Goal of the exercise:
Find all the lines in the entries below that hold the word "agent" and copy them.

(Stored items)
════════════════════

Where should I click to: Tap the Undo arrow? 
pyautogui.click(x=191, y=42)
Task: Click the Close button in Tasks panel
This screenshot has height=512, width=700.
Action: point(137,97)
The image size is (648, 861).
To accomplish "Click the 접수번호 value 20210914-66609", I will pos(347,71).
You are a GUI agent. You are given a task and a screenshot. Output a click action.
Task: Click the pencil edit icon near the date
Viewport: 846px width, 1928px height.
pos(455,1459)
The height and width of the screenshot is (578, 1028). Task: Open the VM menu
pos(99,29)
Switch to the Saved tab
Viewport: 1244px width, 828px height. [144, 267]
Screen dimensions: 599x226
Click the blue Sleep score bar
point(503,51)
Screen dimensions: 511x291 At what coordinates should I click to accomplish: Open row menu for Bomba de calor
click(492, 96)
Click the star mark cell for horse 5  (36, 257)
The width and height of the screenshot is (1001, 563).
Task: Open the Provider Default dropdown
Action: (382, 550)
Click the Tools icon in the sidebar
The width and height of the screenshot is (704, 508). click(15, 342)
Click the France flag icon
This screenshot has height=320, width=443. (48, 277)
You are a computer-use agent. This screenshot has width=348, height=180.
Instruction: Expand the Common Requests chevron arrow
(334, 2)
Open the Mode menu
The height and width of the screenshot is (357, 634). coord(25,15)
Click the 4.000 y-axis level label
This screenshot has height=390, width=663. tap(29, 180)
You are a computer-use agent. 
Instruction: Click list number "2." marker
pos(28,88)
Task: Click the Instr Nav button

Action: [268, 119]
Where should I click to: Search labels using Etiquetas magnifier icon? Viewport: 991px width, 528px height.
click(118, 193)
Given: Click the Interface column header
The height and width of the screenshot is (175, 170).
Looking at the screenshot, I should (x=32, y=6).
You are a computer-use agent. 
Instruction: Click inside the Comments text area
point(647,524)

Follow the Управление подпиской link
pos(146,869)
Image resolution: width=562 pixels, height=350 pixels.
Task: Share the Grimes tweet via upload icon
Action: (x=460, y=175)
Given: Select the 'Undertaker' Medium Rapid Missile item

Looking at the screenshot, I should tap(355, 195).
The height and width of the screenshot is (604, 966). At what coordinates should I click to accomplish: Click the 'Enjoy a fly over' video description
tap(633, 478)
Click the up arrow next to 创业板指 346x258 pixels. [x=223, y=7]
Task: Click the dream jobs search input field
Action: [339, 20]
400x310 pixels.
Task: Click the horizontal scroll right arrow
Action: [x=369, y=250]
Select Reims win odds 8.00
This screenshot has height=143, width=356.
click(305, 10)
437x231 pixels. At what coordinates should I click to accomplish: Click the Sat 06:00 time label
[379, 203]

════════════════════

Solved problem:
You are a GUI agent. You are given a task and a screenshot. Output a click action.
You are a computer-use agent. This screenshot has width=348, height=180.
You are a computer-use agent. 
You are a computer-use agent. 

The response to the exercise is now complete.